**Problems to work on**
**A)** Rewrite the passage on the Fed officials' trading, starting with "The announcement came" and going on through "in a statement.", with "disclosures" changed to "filings".
**B)** Answer these from the passage on the Fed officials' trading:
(i) Which regional Fed bank was Eric Rosengren president of?
(ii) What did Kaplan say he had decided to change?
(iii) How many regional bank presidents received Sen. Elizabeth Warren's letter?
**C)** Continue the passage on the Fed officials' trading from its last sentence.

**Given passage**
The announcement came after Dallas Fed President Robert Kaplan and Boston Fed President Eric Rosengren revealed in disclosures last week that they bought and sold stocks and assets linked to real estate last year even as the Fed contemplated measures to prop up the economy with historic stimulus measures. Both officials said they would divest after criticism of their disclosures.

“While my financial transactions conducted during my years as Dallas Fed president have complied with the Federal Reserve’s ethics rules, to avoid even the appearance of any conflict of interest, I have decided to change my personal investment practices,” Kaplan said in a statement.

Kaplan said he traded stock in Apple, Amazon, Boeing, and Google parent-company Alphabet, while Rosengren invested in real estate. The revelations prompted a letter to the Fed’s 12 regional bank presidents from Sen. Elizabeth Warren (D-MA), who raised the specter that decisions about monetary policy may have been influenced by personal investments.

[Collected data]
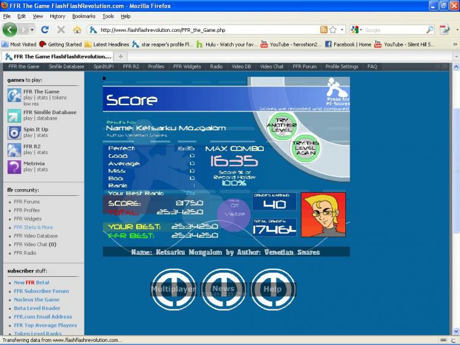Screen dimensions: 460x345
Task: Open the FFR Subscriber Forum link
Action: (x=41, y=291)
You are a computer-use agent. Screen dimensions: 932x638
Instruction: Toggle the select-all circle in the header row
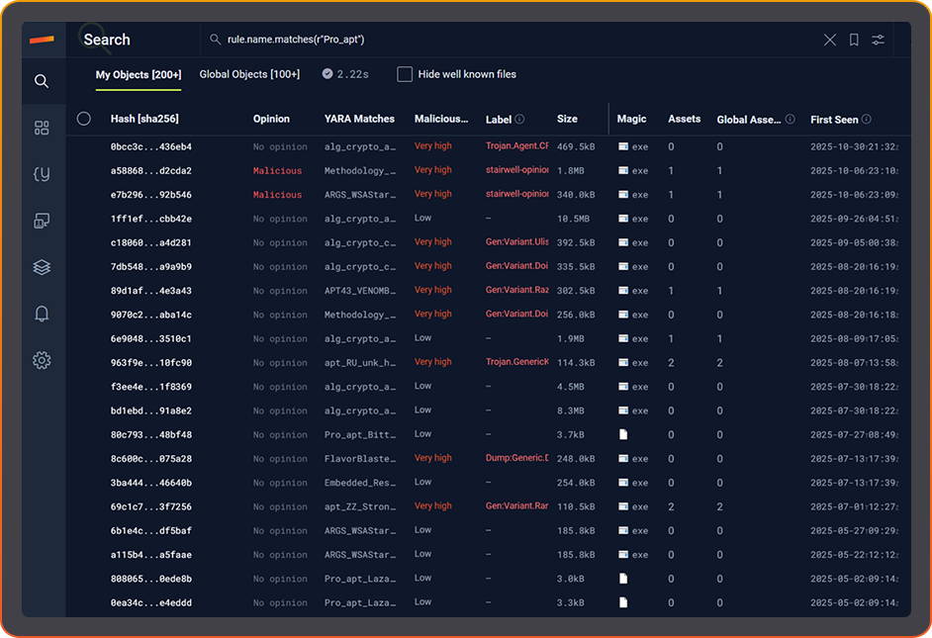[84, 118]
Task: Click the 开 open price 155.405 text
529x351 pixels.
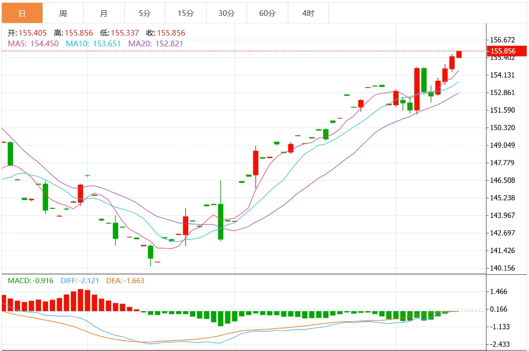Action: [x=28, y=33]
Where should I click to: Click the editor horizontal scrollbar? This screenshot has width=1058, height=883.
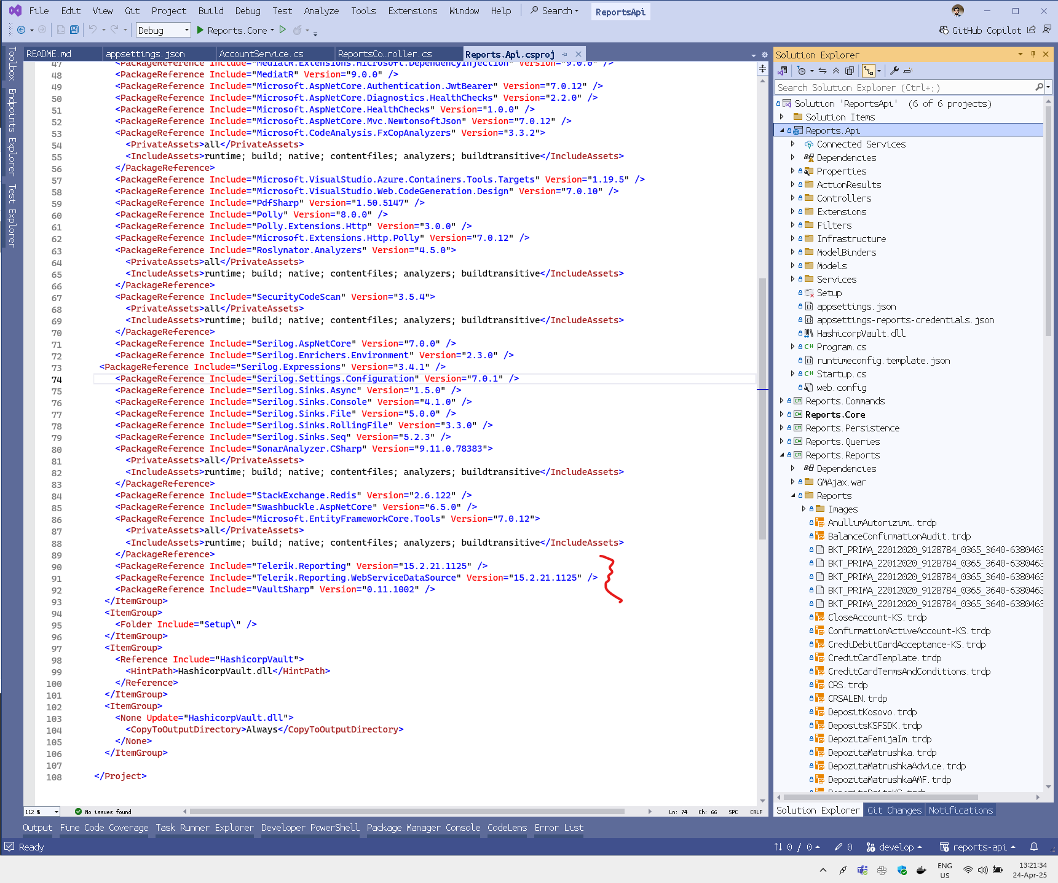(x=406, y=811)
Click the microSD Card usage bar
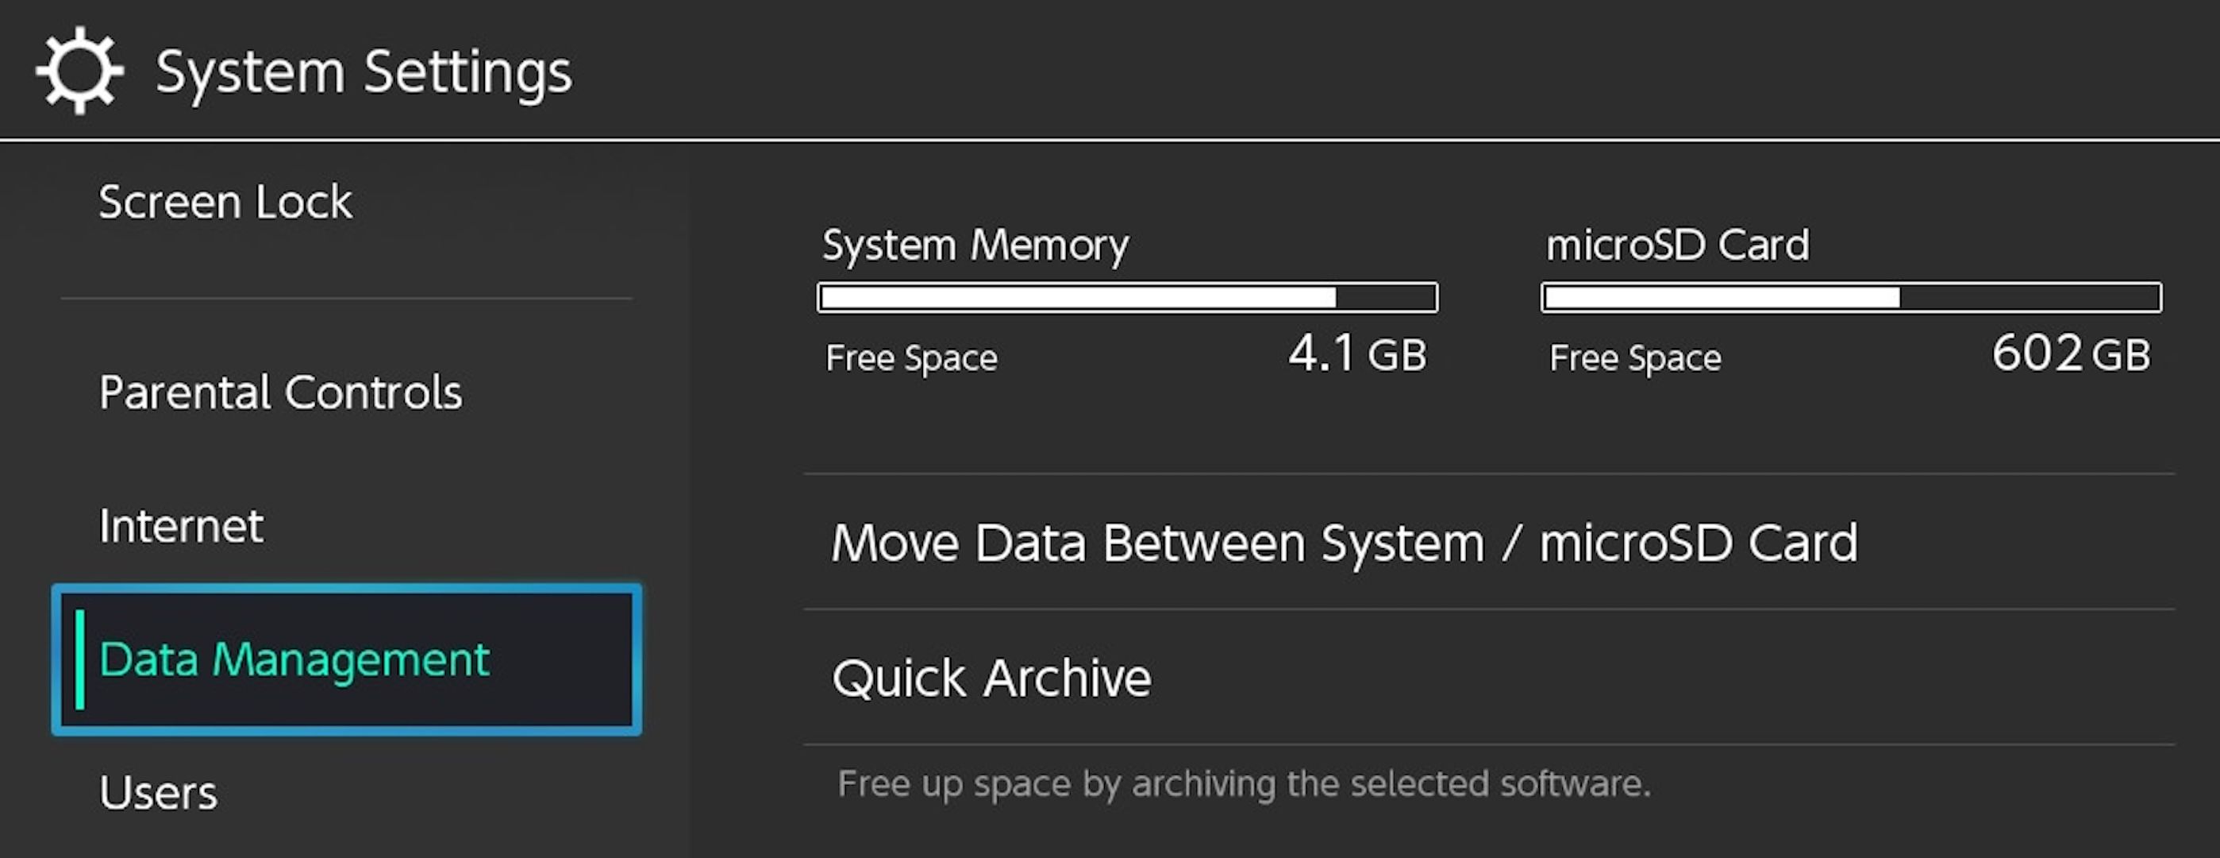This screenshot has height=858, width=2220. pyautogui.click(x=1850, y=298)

**Expected results**
**A)**
The announcement came after Dallas Fed President Robert Kaplan and Boston Fed President Eric Rosengren revealed in filings last week that they bought and sold stocks and assets linked to real estate last year even as the Fed contemplated measures to prop up the economy with historic stimulus measures. Both officials said they would divest after criticism of their filings.

“While my financial transactions conducted during my years as Dallas Fed president have complied with the Federal Reserve’s ethics rules, to avoid even the appearance of any conflict of interest, I have decided to change my personal investment practices,” Kaplan said in a statement.

**B)**
(i) The Boston Fed.
(ii) His personal investment practices.
(iii) Twelve.

**C)**
“This financial activity has prompted concerns about conflicts of interest among high-level officials with far-reaching policymaking influence and extraordinary access to information about the economy, raising questions about ‘self-dealing’ by Fed officials, concerns ‘that Fed presidents had access to information that could have benefited their personal trading,’ and perceptions that ‘a guy who influences monetary policy …[is] making money for himself in the stock market,'” Warren wrote.

The Fed spokesman said Thursday the review would aim to “tighten rules and standards,” and assured the board would “make changes, as appropriate,” to the Reserve Bank Code of Conduct.